TO-DO LIST ::
**A.** Reproduce all of the rows that follow the court opinion passage word for word, leaving out the pictures.
**B.** Write the next part of the court opinion passage on public funds, starting after its final sentence.

SELECTED TEXT ::
· · · ·
Finally, appellant urges that * * * he was paid from public funds while working for [the private corporation]. While public funds were appropriated initially to pay for the type of services performed by appellant, the funds lost their chief characteristic of “public funds” once the funds came into possession and control of CSO, a private entity. The hallmark of public funds is that such money belongs to the state or a subdivision of government. The appellant in this case was paid by a private corporation whose funds were not controlled or held by the board. We, therefore, reject the contention that appellant was paid with public funds.

{¶ 24} Our holding in Yovich is applicable to the present circumstances. Although the monies White Hat used to pay for property were once public funds, at the time of the purchases, the monies used to pay for the property were in the possessionand control of White Hat, a private entity. White Hat could decide how and whether to spend the money, and the board no longer had any control over or possessory interest in the monies. Therefore, consistent with Yovich, we agree that the continuing fees the schools paid to White Hat using public funds lost their chief characteristic of public funds once the funds came into possession and control of White Hat, a private entity.
· · · ·
MATERIAL SUPPLIED ::
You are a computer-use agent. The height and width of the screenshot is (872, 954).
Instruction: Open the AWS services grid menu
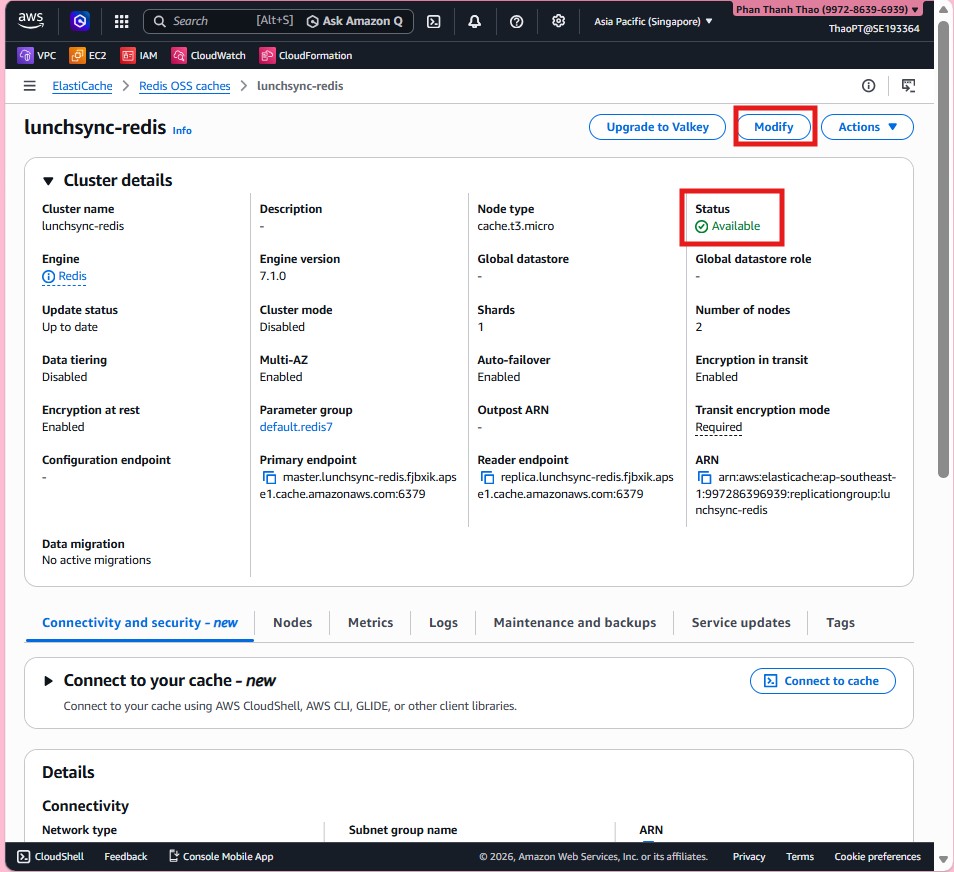pos(119,21)
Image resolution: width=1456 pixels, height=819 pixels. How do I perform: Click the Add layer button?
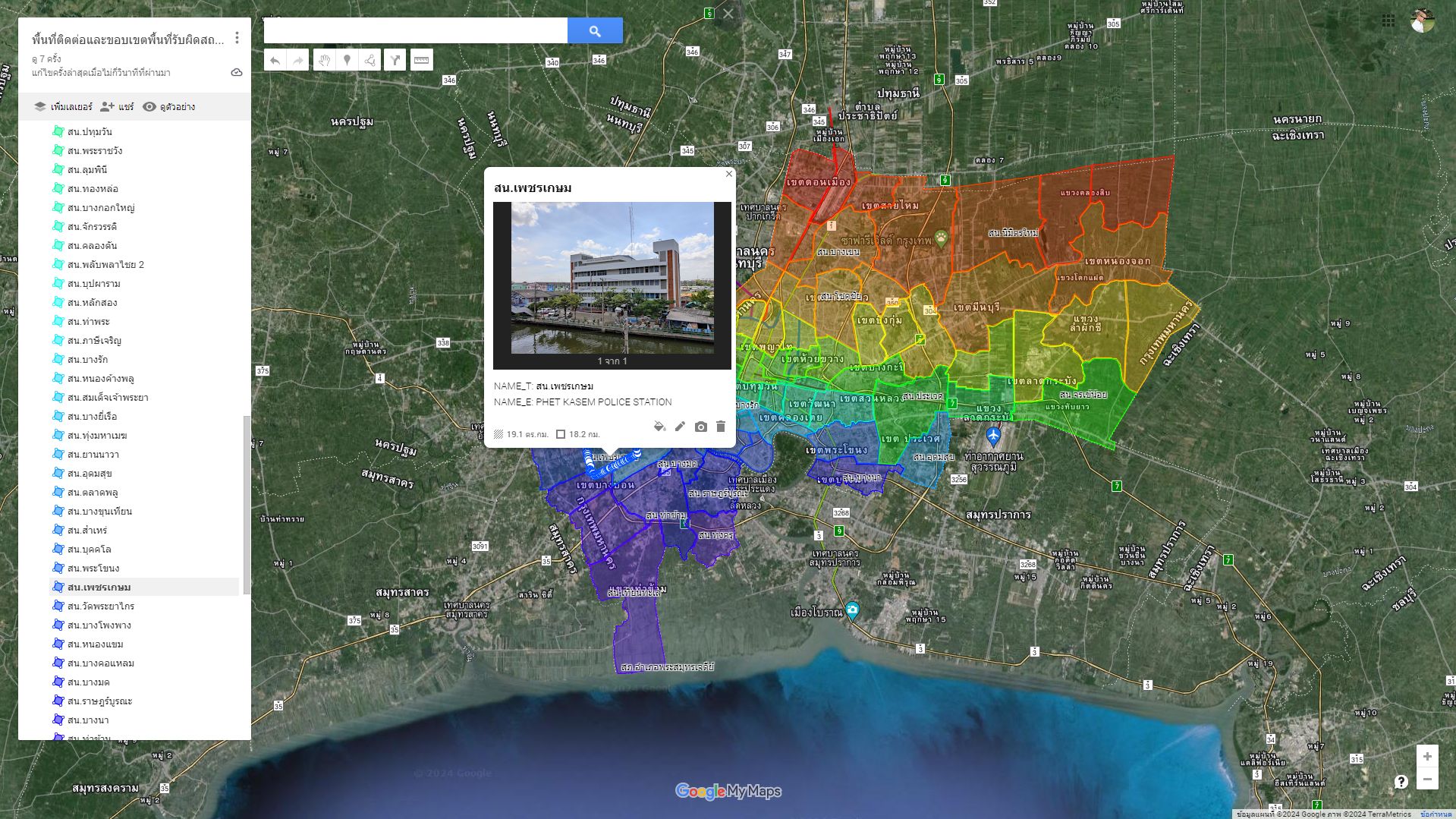[x=63, y=107]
· · · ·
RESPONSES PER TASK ::
**A.**
You are a computer-use agent. The height and width of the screenshot is (872, 954).
Instruction: Open the AWS services grid menu
pos(119,21)
Image resolution: width=1456 pixels, height=819 pixels. How do I perform: Click the Add layer button?
[x=63, y=107]

**B.**
{¶ 25} Accordingly, if the funds White Hat used to pay for the property were private funds, then the meaning of the language in Sections 2, 8, and 12 is clear. Section 8(a)(i) provides that White Hat must pay for all property used in the education of the students, and the schools may purchase any property owned by White Hat upon termination of the agreement. Section 2(b)(i) explains which property White Hat owns. Section 2(b)(i) requires White Hat to purchase on behalf of the schools only that property that, by nature of the funding source, must be titled in the schools' names. Because White Hat's private funds do not require the property purchased with them be titled in the schools' names, the property purchased with White Hat's private funds is owned by White Hat. Following this logic to its end, pursuant to Section 12(c), White Hat must then transfer title in the property to the schools after the schools' payment under Section 8(a)(i).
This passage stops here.